The official scorer marked it as a 28-foot, unassisted 3-point field goal, but the shot heard 'round the bubble was much more than that. The internet is already running out of adjectives to describe Luka Doncic, but Sunday's bucket, punctuating another breathtaking performance, made one thing clear: Doncic is the best young basketball player on Earth.
Reputations like that get theorized about in the regular season but get proven in the postseason. That's exactly what Doncic is doing this series, his playoff debut, against one of the best squads in the league. The LA Clippers had a 21-point lead when Doncic checked back into the game in the second quarter, and things then got wild. Doncic ended the night with a ridiculous stat line: 43 points, 17 boards, 13 assists and the game winner for the Dallas Mavericks.
For context, check out his company (via Basketball-Reference.com):
Most points with a winning buzzer-beater, NBA postseason history
2019: Damian Lillard, 50 points
2018: LeBron James, 44 points
1989: Michael Jordan, 44 points
2020: Luka Doncic, 43 points
2019: Kawhi Leonard, 41 points
That's a good group. Putting up video-game numbers on a Tuesday in November is one thing; doing it against Leonard in the postseason is another.
But about that game winner: According to Second Spectrum data, Doncic had just a 26.9% chance of making the shot, and going off conventional wisdom, contested step-backs from 28 feet are bad shots. The thing is, though, shooters like Doncic, Lillard, Stephen Curry and James Harden are destroying both defenses and conventional wisdom every season.

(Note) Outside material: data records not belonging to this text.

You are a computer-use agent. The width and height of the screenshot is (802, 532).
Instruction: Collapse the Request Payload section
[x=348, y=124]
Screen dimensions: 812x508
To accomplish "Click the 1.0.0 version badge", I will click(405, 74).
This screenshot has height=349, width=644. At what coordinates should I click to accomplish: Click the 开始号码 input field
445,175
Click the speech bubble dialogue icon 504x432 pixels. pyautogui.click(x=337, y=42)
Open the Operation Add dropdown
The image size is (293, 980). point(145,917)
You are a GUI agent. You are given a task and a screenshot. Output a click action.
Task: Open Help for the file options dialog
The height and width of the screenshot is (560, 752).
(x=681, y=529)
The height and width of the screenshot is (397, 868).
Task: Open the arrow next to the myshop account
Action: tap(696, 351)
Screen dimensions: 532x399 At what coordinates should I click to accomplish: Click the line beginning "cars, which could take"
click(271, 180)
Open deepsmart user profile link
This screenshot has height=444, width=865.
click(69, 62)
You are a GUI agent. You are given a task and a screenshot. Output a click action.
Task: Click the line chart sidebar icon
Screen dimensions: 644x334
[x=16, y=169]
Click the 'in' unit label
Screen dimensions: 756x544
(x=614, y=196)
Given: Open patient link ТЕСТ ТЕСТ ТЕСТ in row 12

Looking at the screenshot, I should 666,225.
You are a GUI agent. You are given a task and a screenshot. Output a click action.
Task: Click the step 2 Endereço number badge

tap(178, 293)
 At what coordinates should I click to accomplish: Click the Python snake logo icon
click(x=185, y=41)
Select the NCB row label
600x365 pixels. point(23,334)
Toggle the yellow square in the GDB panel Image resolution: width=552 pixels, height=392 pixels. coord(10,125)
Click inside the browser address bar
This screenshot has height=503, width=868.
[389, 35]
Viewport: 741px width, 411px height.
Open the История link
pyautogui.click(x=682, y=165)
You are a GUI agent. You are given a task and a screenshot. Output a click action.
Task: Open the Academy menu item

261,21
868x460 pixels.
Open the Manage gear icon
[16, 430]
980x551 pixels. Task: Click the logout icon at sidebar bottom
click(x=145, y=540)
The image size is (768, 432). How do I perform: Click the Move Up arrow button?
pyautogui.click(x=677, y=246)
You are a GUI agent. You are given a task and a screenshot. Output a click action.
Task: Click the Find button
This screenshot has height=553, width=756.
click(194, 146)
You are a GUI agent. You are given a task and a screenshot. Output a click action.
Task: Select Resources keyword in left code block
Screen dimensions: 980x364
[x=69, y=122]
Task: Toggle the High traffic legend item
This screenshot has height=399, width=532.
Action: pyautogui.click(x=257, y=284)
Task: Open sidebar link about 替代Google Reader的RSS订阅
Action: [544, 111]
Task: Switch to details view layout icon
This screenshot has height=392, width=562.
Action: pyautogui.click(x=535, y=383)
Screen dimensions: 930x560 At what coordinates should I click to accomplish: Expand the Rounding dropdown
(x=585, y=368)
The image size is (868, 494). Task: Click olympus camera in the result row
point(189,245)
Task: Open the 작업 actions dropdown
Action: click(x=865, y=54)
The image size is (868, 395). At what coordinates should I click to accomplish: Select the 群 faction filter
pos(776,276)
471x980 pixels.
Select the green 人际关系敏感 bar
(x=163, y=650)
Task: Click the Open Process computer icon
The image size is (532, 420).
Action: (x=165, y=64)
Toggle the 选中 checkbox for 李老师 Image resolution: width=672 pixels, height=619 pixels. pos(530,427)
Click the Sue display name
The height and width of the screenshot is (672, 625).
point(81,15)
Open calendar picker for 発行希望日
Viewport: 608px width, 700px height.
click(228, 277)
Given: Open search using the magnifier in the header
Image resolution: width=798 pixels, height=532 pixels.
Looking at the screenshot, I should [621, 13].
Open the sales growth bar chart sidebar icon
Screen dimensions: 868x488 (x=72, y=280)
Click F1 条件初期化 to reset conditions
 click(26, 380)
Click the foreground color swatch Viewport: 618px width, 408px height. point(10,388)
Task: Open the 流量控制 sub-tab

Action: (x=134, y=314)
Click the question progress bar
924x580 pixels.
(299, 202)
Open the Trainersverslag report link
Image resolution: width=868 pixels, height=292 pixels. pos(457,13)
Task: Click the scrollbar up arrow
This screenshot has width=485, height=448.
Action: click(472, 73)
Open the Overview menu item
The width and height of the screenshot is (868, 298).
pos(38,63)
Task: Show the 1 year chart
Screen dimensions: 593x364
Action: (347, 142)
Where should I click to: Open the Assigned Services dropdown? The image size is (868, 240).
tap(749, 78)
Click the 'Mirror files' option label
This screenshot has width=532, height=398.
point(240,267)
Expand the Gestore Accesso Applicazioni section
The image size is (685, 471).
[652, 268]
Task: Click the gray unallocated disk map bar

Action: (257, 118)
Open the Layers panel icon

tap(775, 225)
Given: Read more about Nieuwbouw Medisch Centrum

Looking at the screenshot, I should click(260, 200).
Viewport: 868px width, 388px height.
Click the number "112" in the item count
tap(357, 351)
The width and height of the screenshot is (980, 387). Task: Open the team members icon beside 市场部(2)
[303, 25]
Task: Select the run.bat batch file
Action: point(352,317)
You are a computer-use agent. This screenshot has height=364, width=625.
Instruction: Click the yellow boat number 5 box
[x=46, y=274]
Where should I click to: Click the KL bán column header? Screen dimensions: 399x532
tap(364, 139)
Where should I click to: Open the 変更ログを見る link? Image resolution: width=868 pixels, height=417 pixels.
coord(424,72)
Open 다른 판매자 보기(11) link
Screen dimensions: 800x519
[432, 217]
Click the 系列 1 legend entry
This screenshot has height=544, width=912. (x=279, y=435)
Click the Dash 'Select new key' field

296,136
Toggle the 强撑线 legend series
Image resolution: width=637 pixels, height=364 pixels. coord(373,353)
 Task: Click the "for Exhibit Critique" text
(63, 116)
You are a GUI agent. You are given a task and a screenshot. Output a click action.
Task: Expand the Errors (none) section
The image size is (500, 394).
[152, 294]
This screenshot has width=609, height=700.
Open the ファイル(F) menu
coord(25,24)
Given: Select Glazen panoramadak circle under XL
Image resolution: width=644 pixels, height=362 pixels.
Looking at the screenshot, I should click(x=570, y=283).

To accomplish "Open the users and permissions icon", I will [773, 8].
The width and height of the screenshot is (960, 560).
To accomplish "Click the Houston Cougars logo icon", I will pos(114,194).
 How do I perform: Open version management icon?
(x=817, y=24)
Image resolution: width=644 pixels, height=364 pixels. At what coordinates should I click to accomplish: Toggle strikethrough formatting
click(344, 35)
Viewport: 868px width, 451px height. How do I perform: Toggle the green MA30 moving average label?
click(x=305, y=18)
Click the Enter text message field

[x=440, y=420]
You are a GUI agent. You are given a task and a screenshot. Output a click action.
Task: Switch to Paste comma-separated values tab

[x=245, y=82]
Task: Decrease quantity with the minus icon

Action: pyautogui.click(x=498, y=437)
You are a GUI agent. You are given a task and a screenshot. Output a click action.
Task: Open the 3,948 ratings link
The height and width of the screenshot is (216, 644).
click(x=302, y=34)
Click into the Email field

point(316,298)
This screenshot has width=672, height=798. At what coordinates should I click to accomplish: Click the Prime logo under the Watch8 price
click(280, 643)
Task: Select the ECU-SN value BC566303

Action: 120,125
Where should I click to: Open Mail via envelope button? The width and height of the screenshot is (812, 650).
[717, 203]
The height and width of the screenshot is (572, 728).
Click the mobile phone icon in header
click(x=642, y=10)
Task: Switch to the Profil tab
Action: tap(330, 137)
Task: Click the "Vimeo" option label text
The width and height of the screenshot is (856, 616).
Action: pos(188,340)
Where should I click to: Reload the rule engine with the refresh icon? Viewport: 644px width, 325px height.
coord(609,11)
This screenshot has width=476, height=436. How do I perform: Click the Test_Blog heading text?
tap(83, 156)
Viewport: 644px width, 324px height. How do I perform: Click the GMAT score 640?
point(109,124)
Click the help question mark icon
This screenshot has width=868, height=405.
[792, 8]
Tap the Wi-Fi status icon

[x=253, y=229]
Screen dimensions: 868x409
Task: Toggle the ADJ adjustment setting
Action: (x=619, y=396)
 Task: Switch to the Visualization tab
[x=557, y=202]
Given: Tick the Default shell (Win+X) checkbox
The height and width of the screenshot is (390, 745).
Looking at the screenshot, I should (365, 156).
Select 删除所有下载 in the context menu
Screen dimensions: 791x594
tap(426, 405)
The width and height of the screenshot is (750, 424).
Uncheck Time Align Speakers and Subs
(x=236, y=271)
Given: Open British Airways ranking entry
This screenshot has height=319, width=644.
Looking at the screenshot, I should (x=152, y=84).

All four of these guys have not only broken records, but they've broken Twitter with face-melting prowess from long range. According to Basketball-Reference.com data, Doncic's winner is the second-longest buzzer-beater in postseason history, trailing only Lillard's unforgettable 36-footer that sent Paul George and the Oklahoma City Thunder packing last year.
George famously called that a "bad shot," and a few years ago, he would've been right. But those days are gone, and George has been on the wrong end of a few of this era's most dramatic game winners. Step-back 3s are not only deadly but also emblematic of greater trends in the game.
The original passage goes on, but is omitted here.